[TRY IT] Go through the material below and copy each line where the word "agent" appears.

[INFORMATION]

───

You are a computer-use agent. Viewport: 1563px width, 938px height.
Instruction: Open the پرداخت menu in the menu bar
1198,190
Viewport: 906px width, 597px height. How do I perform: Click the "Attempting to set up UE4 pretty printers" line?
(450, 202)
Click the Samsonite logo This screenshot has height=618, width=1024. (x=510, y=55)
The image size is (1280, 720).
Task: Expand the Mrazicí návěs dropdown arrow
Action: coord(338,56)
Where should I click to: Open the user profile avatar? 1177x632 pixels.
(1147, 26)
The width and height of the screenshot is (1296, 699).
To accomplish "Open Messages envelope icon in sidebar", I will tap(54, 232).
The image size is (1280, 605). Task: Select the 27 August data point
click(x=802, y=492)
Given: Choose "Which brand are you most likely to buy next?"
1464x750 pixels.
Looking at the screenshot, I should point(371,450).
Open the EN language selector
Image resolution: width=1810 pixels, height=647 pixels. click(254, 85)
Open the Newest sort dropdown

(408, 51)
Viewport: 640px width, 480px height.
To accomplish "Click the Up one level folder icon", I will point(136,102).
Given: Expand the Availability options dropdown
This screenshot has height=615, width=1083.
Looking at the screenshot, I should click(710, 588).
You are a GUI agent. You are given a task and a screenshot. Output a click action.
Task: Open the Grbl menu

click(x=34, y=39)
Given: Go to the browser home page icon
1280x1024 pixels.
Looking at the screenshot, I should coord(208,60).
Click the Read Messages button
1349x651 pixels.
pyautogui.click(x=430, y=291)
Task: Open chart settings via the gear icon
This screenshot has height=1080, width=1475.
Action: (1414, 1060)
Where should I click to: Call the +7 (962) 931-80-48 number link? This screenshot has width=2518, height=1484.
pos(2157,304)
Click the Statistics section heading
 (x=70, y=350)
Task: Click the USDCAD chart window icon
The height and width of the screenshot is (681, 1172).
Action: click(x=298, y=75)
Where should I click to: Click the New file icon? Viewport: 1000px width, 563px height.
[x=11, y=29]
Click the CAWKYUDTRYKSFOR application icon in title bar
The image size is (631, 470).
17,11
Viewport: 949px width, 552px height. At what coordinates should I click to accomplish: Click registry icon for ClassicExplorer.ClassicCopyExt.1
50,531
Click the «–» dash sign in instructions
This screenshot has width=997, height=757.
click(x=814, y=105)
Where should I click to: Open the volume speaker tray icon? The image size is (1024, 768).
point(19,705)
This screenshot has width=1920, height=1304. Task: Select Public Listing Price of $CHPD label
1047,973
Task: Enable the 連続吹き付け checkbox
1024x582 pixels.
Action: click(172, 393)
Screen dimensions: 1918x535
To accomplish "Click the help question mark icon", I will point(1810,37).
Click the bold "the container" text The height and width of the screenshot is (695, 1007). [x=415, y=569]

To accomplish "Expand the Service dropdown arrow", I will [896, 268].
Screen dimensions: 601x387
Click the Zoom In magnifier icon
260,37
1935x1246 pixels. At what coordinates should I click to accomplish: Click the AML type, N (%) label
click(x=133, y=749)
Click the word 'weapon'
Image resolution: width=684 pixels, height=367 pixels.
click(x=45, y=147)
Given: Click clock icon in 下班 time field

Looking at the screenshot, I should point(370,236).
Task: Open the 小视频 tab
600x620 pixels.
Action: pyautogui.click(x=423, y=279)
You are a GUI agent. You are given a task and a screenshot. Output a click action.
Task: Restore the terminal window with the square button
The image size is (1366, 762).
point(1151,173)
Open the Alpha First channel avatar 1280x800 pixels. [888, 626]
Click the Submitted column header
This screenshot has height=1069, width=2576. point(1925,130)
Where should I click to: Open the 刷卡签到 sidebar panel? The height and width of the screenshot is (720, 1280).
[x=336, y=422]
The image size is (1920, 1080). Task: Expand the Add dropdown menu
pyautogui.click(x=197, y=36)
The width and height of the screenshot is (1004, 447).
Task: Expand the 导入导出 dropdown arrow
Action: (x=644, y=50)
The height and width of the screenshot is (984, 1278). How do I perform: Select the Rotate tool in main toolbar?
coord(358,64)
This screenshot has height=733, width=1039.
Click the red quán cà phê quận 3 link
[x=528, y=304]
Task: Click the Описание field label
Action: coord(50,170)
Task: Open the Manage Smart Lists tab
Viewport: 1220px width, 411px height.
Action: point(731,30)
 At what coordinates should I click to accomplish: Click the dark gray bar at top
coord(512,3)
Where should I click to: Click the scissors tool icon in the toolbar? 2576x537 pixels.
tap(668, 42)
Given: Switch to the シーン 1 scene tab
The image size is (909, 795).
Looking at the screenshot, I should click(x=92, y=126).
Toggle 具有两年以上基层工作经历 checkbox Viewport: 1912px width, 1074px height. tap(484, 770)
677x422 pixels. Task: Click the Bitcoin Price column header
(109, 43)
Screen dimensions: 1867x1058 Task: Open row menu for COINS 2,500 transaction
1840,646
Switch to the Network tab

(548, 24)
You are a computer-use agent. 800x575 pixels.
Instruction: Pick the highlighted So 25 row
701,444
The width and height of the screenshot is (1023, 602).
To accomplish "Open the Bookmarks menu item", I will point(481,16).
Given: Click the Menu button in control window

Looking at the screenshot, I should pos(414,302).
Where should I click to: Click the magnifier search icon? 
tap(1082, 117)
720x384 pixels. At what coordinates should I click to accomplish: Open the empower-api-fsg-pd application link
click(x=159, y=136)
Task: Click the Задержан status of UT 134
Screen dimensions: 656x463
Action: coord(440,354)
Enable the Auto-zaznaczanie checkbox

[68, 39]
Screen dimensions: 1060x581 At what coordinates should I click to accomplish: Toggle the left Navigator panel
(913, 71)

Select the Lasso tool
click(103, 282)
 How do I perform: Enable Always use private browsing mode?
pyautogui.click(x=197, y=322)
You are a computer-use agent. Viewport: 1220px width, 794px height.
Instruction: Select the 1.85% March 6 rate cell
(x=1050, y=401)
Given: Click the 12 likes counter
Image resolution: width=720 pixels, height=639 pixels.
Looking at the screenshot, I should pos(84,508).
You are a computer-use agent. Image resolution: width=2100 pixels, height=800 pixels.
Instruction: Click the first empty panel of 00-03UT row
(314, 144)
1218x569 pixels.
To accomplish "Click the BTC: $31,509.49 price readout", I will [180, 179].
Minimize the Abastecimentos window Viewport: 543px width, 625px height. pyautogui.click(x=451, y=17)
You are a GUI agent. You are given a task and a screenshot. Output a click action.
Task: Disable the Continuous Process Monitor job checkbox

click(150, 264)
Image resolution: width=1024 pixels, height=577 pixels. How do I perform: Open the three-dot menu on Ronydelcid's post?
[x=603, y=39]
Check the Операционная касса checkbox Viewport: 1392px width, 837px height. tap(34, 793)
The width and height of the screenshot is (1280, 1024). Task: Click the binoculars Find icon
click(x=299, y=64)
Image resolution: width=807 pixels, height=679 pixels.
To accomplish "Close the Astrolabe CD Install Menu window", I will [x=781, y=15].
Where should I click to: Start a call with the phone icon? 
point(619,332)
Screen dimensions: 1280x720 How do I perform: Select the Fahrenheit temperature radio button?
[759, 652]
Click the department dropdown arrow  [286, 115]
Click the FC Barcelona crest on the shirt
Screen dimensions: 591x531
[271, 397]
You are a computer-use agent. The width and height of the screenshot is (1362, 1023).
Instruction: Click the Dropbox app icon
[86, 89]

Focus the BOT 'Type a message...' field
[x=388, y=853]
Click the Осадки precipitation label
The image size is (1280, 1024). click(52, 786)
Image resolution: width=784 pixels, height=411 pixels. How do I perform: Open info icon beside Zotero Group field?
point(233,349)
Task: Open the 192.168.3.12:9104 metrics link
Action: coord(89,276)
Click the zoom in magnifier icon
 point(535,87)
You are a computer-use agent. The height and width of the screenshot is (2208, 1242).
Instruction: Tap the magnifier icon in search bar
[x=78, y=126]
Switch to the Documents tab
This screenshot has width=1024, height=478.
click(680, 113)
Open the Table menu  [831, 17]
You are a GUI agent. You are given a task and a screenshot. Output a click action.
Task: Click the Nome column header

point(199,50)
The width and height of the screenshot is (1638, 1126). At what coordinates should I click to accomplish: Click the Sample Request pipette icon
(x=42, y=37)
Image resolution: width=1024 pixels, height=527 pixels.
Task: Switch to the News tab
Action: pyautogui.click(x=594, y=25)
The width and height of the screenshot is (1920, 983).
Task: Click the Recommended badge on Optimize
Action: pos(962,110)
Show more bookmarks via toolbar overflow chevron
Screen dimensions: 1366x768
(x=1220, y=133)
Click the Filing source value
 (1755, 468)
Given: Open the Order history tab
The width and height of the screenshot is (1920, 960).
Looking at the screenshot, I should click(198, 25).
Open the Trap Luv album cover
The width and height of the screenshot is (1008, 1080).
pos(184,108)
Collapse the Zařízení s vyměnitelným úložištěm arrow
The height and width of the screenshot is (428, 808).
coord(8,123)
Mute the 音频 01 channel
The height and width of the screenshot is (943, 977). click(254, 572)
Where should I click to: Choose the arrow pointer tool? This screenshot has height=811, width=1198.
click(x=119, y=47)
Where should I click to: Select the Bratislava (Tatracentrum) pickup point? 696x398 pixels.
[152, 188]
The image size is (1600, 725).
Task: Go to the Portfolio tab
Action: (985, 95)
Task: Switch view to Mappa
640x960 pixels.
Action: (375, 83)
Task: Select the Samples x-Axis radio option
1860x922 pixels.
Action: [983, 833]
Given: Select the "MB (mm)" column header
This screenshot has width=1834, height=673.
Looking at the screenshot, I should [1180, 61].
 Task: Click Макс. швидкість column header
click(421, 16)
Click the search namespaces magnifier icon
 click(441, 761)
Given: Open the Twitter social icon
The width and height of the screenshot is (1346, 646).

───

[EXERCISE SOLUTION]
You are a computer-use agent. Viewport: 1563px width, 938px height.
You are a GUI agent. You are given a task and a screenshot. Output a click action.
You are a GUI agent. You are given a task and a screenshot. Output a click action.
You are a computer-use agent. 800x575 pixels.
You are a computer-use agent. Viewport: 1220px width, 794px height.
You are a computer-use agent. Image resolution: width=2100 pixels, height=800 pixels.
You are a GUI agent. You are given a task and a screenshot. Output a click action.
You are a computer-use agent. The width and height of the screenshot is (1362, 1023).
You are a computer-use agent. The height and width of the screenshot is (2208, 1242).
You are a GUI agent. You are given a task and a screenshot. Output a click action.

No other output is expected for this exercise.